The unspoken currency of pasteurization is the so-called pasteurization unit, which measures the pasteurization effect. Our systems regulate with high precision and recipe-based control to the parameters specified by the customer. The incoming beer is preheated via a regenerative heat exchanger and brought to the desired holding temperature using hot water in a secondary circuit. This resulting holding time can also be individually chosen by the customer for the product‘s process.
Yeast propagation requires sterile wort, which is achieved efficiently and continuously with our Wort Sterilizer CWS. Similar to short-time heating, the wort is regeneratively heated and then heated to temperatures of up to 110 °C using steam or hot water. Our product coolers ensure rapid and efficient cooling after pasteurization, either as part of the overall KZE concept or as standalone systems, for example, used as young beer coolers to reduce long cooling times before bottling in the brewing process, or as wort coolers in conjunction with our Wort Aeration CWA.
Cooling media can include various refrigerants, such as glycol or ammonia. In all temperature control processes, whether pasteurizing, sterilizing, cooling, or preheating, leak-tightness of the cooling or heating medium is important, along with precise and stable control. A pressure gradient from the product to the medium ensures absolute safety, which is regulated and monitored as needed.

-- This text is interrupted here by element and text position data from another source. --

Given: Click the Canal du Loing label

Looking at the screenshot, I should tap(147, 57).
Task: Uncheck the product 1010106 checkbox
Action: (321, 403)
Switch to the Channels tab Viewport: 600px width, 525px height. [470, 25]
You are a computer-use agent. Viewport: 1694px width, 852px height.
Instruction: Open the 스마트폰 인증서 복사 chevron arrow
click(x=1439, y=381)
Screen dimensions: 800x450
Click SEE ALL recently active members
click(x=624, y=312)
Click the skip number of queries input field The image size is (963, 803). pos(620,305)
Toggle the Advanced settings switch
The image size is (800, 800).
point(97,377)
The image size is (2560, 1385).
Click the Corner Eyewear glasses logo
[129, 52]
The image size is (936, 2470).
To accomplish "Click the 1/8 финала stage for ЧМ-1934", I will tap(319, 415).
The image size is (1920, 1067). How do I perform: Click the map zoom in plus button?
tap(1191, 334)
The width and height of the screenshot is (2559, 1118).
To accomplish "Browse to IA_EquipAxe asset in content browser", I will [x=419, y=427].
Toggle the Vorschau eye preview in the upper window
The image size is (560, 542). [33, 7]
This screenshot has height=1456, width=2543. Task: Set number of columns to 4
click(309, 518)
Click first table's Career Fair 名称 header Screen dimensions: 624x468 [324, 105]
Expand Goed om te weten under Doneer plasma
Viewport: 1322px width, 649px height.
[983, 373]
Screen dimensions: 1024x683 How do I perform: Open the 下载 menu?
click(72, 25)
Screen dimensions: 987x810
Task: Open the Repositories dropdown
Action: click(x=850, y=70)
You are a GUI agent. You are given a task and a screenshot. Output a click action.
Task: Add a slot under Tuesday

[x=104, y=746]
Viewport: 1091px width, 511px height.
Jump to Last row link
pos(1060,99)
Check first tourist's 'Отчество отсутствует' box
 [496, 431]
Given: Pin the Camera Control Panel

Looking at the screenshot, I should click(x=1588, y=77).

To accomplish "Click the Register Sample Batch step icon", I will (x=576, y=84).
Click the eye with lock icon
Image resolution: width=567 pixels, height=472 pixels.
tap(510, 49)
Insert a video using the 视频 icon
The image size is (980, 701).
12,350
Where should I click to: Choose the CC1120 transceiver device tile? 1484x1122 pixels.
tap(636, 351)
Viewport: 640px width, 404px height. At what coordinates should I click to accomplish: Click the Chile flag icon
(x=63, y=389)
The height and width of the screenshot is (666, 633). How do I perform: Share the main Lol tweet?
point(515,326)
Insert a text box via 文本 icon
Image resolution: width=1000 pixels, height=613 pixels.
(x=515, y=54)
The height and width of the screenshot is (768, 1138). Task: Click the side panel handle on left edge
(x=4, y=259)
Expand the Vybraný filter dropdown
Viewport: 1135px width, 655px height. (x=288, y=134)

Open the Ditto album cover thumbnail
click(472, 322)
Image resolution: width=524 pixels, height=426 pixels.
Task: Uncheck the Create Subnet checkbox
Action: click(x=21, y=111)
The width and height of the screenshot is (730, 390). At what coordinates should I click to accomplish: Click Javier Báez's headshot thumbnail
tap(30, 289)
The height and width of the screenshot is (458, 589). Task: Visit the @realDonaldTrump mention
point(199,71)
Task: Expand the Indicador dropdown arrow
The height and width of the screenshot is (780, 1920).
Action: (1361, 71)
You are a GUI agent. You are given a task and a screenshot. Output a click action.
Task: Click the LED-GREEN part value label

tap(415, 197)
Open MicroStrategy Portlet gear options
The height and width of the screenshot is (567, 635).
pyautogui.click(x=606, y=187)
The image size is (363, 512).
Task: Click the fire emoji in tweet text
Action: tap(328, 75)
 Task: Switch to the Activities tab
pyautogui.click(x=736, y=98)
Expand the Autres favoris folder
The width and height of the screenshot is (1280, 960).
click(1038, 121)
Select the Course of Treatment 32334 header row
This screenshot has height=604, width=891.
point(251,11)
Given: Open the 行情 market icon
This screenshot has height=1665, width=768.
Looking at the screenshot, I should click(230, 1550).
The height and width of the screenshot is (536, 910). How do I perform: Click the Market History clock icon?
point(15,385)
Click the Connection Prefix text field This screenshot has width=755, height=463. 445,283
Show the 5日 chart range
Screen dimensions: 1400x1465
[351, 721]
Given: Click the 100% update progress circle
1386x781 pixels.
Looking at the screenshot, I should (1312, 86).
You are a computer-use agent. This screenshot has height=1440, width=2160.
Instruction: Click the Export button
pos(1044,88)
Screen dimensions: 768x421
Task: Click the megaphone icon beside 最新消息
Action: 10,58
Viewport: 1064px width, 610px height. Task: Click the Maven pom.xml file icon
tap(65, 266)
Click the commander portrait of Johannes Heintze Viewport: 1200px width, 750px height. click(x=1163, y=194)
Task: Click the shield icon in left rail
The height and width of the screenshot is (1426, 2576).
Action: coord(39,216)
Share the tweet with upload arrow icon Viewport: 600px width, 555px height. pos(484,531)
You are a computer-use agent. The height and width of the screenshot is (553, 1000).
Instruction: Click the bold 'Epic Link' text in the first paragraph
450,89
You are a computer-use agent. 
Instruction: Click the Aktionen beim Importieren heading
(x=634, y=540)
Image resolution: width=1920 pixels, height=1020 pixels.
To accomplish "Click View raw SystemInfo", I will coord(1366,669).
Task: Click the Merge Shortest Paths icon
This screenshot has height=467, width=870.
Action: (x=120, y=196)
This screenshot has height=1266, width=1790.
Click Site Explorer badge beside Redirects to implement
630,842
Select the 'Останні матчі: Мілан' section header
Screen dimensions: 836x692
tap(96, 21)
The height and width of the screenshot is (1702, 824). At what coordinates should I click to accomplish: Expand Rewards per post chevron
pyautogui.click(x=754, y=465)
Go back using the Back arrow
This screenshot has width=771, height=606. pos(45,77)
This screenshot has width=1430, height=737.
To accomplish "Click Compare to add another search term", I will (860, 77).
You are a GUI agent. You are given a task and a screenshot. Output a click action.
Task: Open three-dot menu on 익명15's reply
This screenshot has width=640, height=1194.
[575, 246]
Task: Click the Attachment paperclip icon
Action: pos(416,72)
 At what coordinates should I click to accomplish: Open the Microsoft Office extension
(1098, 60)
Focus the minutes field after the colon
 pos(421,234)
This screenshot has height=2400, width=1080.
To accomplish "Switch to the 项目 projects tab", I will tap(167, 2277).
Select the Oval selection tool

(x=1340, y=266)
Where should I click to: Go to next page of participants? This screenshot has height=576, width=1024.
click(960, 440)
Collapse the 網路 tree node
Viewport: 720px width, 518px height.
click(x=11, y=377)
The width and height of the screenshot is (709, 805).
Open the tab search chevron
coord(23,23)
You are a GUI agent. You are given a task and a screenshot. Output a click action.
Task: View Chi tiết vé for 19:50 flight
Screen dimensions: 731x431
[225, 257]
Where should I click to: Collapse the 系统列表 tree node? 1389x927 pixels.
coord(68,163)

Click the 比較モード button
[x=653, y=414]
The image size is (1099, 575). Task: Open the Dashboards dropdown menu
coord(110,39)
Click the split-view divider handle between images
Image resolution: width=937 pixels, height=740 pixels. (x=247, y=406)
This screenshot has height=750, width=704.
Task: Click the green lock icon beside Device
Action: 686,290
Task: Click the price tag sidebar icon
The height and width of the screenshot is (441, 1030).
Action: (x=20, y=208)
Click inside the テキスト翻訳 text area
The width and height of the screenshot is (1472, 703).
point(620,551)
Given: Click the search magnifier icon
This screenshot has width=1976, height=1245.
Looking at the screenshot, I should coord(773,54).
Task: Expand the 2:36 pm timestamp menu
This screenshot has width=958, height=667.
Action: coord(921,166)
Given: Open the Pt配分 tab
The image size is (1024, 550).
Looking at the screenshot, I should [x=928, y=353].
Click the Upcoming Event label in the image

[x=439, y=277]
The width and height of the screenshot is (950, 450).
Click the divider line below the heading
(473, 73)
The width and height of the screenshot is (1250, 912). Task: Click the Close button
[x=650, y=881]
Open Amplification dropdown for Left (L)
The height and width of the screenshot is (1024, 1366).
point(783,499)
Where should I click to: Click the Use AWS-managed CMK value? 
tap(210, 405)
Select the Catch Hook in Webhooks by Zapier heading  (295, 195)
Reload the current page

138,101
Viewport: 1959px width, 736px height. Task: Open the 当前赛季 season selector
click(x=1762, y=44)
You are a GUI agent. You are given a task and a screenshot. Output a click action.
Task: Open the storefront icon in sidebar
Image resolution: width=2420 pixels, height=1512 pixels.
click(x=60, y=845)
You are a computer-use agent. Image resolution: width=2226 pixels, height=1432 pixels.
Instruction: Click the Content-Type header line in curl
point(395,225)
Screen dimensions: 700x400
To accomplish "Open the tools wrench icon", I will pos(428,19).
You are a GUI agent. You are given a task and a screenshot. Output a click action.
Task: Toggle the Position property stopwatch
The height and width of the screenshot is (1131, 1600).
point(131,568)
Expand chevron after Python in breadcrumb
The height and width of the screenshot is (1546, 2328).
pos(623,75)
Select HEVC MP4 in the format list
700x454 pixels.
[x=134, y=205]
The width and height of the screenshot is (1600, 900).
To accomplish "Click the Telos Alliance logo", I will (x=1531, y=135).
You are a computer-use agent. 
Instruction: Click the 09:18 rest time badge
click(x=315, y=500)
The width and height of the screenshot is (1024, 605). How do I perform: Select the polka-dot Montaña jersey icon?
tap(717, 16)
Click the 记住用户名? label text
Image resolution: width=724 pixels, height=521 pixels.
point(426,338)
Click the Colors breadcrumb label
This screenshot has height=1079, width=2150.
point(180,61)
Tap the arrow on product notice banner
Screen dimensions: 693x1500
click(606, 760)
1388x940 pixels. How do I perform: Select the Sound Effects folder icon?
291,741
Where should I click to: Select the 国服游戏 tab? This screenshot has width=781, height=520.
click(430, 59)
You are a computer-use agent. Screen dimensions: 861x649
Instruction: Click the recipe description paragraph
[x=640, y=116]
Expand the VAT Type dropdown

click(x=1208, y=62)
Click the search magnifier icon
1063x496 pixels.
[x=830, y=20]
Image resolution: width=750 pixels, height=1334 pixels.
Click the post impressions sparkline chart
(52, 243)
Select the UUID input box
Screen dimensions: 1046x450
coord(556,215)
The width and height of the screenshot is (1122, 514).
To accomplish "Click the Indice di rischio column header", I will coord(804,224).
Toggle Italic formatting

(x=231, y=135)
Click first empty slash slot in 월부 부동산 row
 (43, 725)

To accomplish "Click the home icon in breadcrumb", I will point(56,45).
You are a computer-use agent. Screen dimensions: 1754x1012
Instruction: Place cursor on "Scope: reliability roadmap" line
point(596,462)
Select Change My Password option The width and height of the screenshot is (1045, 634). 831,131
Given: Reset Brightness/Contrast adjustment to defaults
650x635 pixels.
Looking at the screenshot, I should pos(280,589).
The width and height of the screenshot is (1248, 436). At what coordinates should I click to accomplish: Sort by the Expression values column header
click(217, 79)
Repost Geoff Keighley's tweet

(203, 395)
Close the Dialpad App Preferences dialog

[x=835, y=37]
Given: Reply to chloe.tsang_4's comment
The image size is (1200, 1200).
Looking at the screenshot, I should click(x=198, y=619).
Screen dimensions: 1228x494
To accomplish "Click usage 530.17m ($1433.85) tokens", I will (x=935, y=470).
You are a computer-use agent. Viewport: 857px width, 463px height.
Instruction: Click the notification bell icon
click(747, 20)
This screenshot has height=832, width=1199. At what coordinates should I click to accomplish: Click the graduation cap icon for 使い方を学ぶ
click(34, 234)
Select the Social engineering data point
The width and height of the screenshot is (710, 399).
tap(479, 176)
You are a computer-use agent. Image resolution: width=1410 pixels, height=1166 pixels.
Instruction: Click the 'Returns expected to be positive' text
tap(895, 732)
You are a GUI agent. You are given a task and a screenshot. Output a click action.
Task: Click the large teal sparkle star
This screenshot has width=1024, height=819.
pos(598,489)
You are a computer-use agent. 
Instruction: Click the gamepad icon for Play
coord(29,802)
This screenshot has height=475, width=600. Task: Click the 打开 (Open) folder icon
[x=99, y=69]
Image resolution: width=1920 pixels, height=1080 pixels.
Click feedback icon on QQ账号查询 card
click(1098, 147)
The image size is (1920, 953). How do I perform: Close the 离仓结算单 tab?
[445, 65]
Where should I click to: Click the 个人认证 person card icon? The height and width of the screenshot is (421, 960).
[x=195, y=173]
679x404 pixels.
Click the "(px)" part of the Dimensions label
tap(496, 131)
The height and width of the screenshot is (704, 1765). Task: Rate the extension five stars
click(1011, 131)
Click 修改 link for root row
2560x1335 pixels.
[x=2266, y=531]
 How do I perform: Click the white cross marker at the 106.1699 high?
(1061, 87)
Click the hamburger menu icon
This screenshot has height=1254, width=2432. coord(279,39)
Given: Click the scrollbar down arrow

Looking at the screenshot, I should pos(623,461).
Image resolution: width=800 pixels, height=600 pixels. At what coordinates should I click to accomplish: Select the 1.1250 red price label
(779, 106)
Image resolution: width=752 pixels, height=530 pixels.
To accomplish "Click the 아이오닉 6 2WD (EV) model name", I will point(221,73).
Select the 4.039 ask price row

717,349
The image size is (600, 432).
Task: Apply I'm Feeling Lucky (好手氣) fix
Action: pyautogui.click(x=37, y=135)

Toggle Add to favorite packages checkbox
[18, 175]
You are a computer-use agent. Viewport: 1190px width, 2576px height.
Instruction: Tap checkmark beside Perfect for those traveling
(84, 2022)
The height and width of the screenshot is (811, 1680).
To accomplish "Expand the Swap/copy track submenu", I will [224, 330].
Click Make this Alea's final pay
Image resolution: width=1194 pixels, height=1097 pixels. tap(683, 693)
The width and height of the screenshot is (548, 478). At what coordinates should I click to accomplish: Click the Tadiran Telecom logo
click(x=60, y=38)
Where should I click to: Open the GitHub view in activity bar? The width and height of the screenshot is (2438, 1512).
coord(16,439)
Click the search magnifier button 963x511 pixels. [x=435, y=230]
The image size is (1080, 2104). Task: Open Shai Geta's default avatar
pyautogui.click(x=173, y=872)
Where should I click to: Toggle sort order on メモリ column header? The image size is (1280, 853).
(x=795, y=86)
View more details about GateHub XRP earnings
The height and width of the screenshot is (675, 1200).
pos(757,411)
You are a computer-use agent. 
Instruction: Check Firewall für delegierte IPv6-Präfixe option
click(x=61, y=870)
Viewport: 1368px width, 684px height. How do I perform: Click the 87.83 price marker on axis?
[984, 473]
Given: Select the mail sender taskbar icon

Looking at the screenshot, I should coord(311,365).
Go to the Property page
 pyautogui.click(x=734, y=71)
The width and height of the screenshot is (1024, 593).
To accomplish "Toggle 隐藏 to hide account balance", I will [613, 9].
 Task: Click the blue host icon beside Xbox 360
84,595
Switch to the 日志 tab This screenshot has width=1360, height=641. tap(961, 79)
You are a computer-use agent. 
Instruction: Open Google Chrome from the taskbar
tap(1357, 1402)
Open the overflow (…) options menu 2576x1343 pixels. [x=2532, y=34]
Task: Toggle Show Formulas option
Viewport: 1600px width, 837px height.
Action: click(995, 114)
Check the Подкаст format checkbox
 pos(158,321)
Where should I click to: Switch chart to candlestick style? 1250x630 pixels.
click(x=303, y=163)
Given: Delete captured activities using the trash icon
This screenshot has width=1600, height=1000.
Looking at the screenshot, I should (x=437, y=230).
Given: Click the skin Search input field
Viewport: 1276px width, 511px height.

Did you know?The basis for the pasteurization unit (PE) is the D-value and the z-value. The D-value represents the time needed to reduce the number of microorganisms by a factor of 10 at a specific temperature. The z-value, on the other hand, is the required temperature increase to reduce the D-value by a factor of 10.
The z-value thus characterizes the dying behavior of microorganisms depending on temperature and time and is therefore part of the PE formula. However, the z-value is not only dependent on temperature but also on the medium and varies for each microorganism. Therefore, an average value is used in short-time heaters.